Taylor stood out as a missionary because of his unwillingness to allow personal comforts to stand in the way of the gospel. He realized that Western clothes and bad accents made missionaries stand out unnaturally and could cause unnecessary affront. So, he shaved the top of his head, grew his hair in a queue — or ponytail — in the fashion of the Chinese, and dyed it black. He adopted Chinese dress and submitted himself and those who joined his missions agency to rigorous language training. As a result, the China Inland Mission became the gold standard in culture and language adaptivity for over fifty years. His leadership in this area led to open doors with the Chinese and thousands hearing of Christ for the first time.

Taylor didn’t come up with all this on his own, however. He was following biblical forerunners.

Missionaries Like the Master

Our Lord became one of us. He ate our food and drank our drink (Luke 7:34), knew the local weather patterns (Matthew 16:2–3), walked our trails (John 7:1), and in all ways lived like us — yet without sin (Hebrews 4:15). Paul, whom our Lord sent as a missionary to the Gentiles, speaks of becoming “all things to all people, that by all means I might save some” (1 Corinthians 9:22).

Why did our Savior, along with Paul — possibly the greatest missionary in church history — so identify with the people they were sent to that they put off privilege, background, and even their very rights to make the gospel more accessible? Becoming all things to all men means sacrificing anything (clothing, comfort, food, preferred language, living situation) that causes unnecessary offense. If people stumble, let it be over the clear gospel message, not the messenger.
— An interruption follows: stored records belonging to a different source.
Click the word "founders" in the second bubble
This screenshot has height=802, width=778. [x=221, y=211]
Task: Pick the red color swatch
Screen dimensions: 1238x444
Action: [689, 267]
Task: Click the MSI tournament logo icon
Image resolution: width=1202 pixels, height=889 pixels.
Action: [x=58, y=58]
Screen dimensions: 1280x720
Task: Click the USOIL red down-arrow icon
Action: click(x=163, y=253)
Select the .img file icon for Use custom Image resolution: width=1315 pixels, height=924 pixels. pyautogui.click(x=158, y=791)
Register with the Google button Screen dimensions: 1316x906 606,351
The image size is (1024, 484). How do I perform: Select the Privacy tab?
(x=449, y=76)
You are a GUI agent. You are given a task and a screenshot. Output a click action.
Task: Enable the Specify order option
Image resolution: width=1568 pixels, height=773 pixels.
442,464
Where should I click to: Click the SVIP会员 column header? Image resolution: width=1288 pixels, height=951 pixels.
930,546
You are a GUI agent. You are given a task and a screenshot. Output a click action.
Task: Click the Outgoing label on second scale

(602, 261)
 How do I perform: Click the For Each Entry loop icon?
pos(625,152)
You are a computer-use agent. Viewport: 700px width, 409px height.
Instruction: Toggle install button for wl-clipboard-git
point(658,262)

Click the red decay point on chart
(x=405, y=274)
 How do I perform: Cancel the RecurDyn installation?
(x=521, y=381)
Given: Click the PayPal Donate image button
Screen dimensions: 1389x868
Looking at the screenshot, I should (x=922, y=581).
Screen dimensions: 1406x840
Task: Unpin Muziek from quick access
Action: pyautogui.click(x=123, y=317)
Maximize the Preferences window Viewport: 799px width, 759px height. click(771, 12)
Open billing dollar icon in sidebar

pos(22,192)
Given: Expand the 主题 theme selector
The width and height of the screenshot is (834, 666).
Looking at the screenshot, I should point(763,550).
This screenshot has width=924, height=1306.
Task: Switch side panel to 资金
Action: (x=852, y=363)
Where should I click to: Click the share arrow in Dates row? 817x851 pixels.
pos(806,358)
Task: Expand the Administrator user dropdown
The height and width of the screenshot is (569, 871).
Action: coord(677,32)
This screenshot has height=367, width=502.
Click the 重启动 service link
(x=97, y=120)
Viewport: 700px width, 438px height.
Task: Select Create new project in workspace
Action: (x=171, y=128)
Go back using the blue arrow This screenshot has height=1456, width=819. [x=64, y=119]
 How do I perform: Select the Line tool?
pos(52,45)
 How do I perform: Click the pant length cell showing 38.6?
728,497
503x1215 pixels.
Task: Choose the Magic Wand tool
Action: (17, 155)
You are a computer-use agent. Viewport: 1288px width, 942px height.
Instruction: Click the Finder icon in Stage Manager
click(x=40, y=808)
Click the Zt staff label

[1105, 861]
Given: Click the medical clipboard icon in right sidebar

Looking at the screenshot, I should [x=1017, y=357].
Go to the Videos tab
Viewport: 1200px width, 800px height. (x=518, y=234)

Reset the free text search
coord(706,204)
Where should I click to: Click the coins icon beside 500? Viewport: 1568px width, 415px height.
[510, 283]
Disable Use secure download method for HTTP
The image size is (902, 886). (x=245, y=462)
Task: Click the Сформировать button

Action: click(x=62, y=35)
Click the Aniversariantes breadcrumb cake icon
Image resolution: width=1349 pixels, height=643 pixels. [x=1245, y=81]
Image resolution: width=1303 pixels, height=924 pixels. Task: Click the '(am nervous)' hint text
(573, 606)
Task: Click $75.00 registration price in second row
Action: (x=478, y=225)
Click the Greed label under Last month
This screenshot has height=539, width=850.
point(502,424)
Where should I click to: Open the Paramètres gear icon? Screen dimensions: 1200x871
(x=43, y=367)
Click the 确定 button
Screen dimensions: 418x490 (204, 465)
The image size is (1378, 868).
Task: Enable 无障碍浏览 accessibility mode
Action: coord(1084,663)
There is a spectrum of views on this topic, and missionaries can make mistakes on either end. Some well-meaning missionaries might shave off gospel offense to make the message more palatable. Others might retain the trappings of their home context to the extent that their message smells more of America than it does of the gospel. I’ve seen missionaries on the field who would not learn to hunt while living among a hunter-gatherer people, who could not leave the house without reeking of bug repellent while the people around them had none, or who would not eat food that would be deemed unsanitary in their home cultures.

Legitimate health issues may sometimes require such decisions, but I worry for missionaries who seem to care more about their feet, skin, and stomach than they do about winning an audience with their people. If shepherds should smell like their sheep; missionaries should smell like their people — figuratively and literally. Yes, you may get chased by a wild animal; yes, you may get dengue fever; yes, you may get stomach ailments. But what glory! What an honor to stand before the King someday and hear him say, “You gave your skin, your stomach, everything you had so that these people might know me.”

Aroma of Life

When we presented the good news to the YembiYembi, there was a serious rift in the village. The gospel, as it often does, tore the village nearly in half. Some believed the message of Christ, the “bridge-man”; others chose the “ancestors’ paths.” But no YembiYembi denied that we loved them. They had listened outside our little house as we, stricken with malaria, vomited over and over till we had nothing left. They had watched as Nina bore up under the boils they regularly had.

Some things cannot be communicated well unless you eat the same food, sleep in the same houses, and walk the same trails of the people God has placed you among. You might tell people you love them and have an incredible message for them, but the seal of authenticity is what you’re willing to lay down.

The believers would never go back. The church grew and matured over the next eight years as we taught, discipled, baptized, and continued to translate the Scriptures. Eventually, having finished translation, we left the church in the hands of the elders and deacons. Nine years later, on a return trip, we were overwhelmed with joy. Our backs may not be as young as they were, and cold turtle soup has lost whatever luster it ever had, but what a great joy it was to see the church still faithful, to talk to the elders in training, to hear the young people being taught the truth, and to gather for an Easter celebration of the good news that has bound Christians together for two thousand years.